Denise era appena entrata in classe, attirata dallo strano silenzio che v'era dentro. Ma ovviamente, notò con un sorriso sarcastico sulle labbra, non era arrivato ancora nessuno. Posò i libri sul banco e sospirò. Detestava quell'ambiente; le finestre erano chiuse e l'aria viziata, il sole batteva sull'ala opposta della scuola, e, tanto per cambiare, era mattina – ciò voleva dire che le insopportabili ore scolastiche non erano nemmeno iniziate. Ma poteva sempre godere di quell'insolita quiete, almeno fino all'arrivo dei suoi compagni. Sembrava tutto così irreale. Chiuse gli occhi, e decine e decine di immagini le passarono davanti: suo padre, che irato le urlava addosso; Jackson, che era “pazzo di lei”; Damon, che le salvava la vita; Elise, che, semplicemente, era incredibile. E Denise non riusciva a capire come avesse fatto ad odiarla, come avesse fatto a provare tanto rancore nei confronti di una giovane così perfetta. Forse era proprio questo il problema. La sua straordinaria perfezione. Denise si chiese per un attimo cosa voleva dire essere nei panni della splendida Elise; un sogno, probabilmente – anzi no, sicuramente. Sentì nuovamente il suo delicato profumo, le cui note golose, adesso, sapevano di peonia e legni esotici; quando c'era Elise nei paraggi era riconoscibile non dai passi, in realtà talmente leggeri da poter essere uditi difficilmente, bensì dall'innata capacità di profumare ogni giorno in modo diverso. «Apri gli occhi» sussurrò, e Denise lo fece. Elise sorrideva dolcemente. Come poteva odiarla? Forse la lugubre Lemaire non era poi così cattiva - come invece veniva descritta dalle più maliziose della scuola. Ma che cosa l'aveva spinta ad essere gentile nei suoi confronti, così, su due piedi?
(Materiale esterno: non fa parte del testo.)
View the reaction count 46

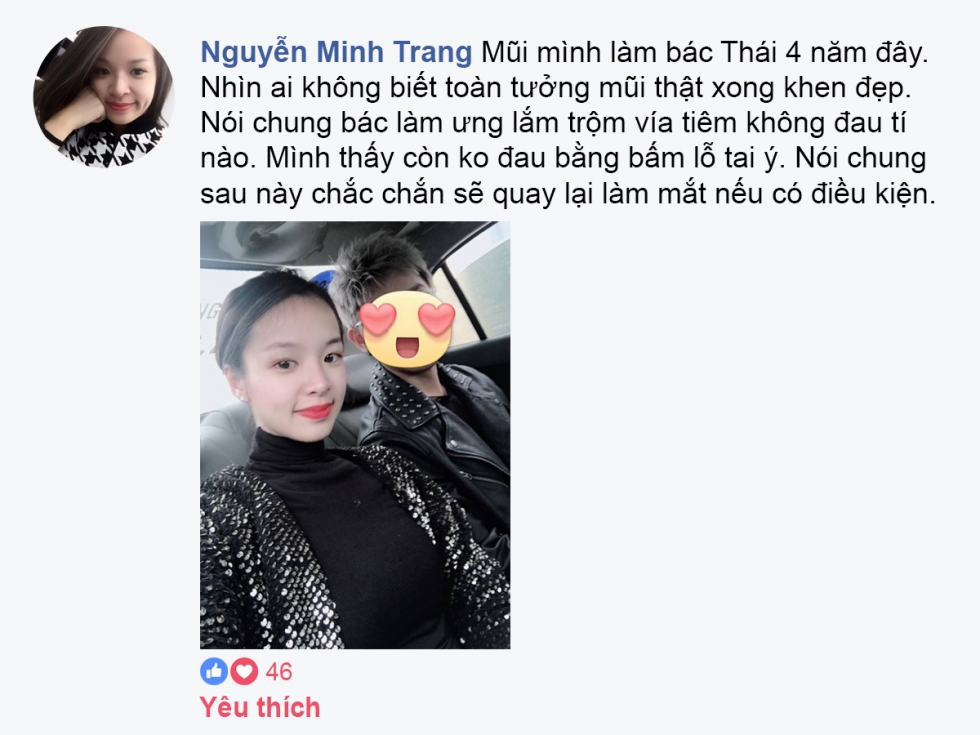[279, 672]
La biondina fece per dire qualcosa, ma una voce squarciò la fiabesca atmosfera che si era creata. «Eeehi bellissime!» Michael, con il suo solito comportamento idiota. «Io non sono bella», chiarì Denise, «lei lo è». Michael, da come guardava Elise, pareva assolutamente d'accordo. Elise scoppiò a ridere, la sua prima risata sincera in ben cinque anni di sguardi tristi e sconsolati. «Ma che dici!» Stupefacente. Nessuno si curava più di quelli che erano arrivati in classe. Nessuno si curava più di quello che succedeva nel mondo. Tutto girava intorno a lei, alla sua magica risata, al suo buonumore dai toni pastello. Nessuno si curava più di niente.